Hello, readers! Welcome to a brand new monthly feature here at Daily Dead—Deadly Dialogue: A Conversation on Cinema—where we’ll be catching up with notable folks from the horror and sci-fi genres (both in front of and behind the camera) to discuss the films that inspired them to become the artists they are today. We hope you enjoy this first installment featuring iconic guitarist, producer, actor and all-around genre fan, Slash, and be sure to head back each and every month for new discussions with more of your favorite innovators, artisans and creators.
When I was a little kid, I was that kid that just loved everything that was creepy and dark. I was born in Hampstead, London, right, but I lived in Stoke-on-Trent which is this small little town. My dad was a big horror fan, so he turned me on to Hammer movies like House of Usher or any number of Vincent Price, Peter Cushing movies. There was Trog which was a late ’60s caveman movie—anything like that, I was attracted to.
My dad also taught me how to read using horror books because that was my thing. My first reading was Edgar Allan Poe and he turned me on to H.P. Lovecraft, he turned me on to Ray Bradbury and he gave me a box of the radio cassettes of War of the Worlds when Orson Welles did them over the radio, too.
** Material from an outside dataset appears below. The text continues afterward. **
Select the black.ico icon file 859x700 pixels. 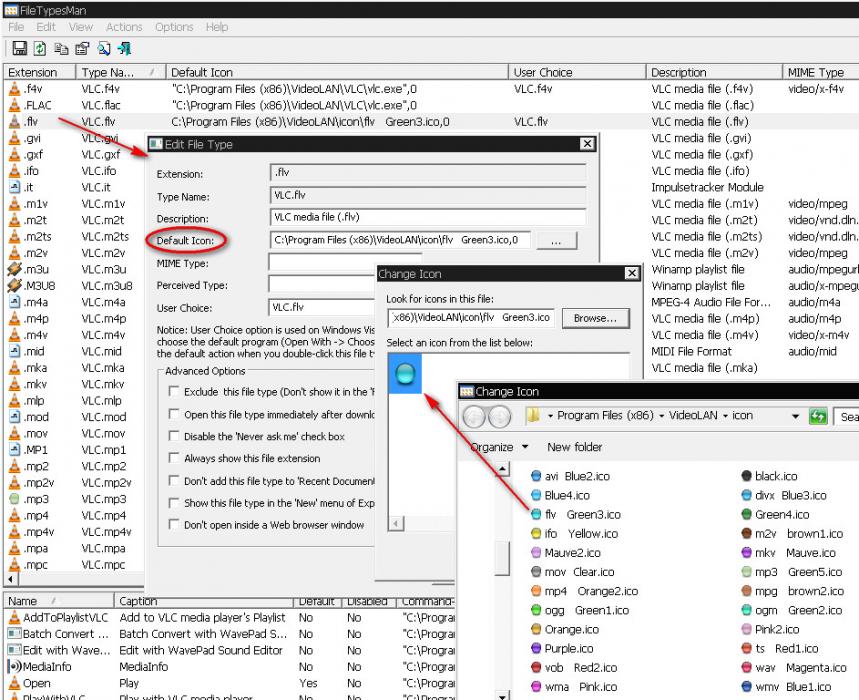pyautogui.click(x=775, y=477)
Horror was a natural thing for me. There was no singular moment when I went, "Oh my god, I am all about horror," but when I was a kid, when I moved to the States, I went with my mom to go see—at a drive-in—a double feature of The Exorcist and Night of the Living Dead. That really stuck with me. I've been a horror fan all this time, but especially in the ’70s, because a lot of that stuff was really, really good. The Wicker Man was great; The Omen was fucking great. There's a bunch of them. Those are just standouts in my mind.
There were so many great movies that were really, really well-acted, great stories, well-told. I've always been into that. Then as we got into the mid- to late-’80s, when franchises really took off, they started out with some really great original stories and great teen movies, but you had some really memorable, iconic characters—villains especially—that came out of those that are still as strong today as they were then. I worked in a video store for a while. But then, going into the ’90s, man, it just went fucking downhill. I lost interest in horror for a while. I just stopped looking.
Then I started to get into this whole thing about producing. It was actually an opportunity that was handed to me by another producer based on my passion for horror movies. I wanted to get into making movies that are story-driven and character-driven, well-acted, more psychological, where it wasn't all put out in front of you and it wasn't about resting on the graphic nature, but it was a story that grabbed you, and as you went along with the story, it sucked you in and you're fucking biting your lip the whole time.
But seeing Night of the Living Dead that night at the drive-in was something that, still to this day, creeps me out. Even in this day and age of fucking zombie saturation, there was something stark and really raw about that movie that has always resonated with me as a fan.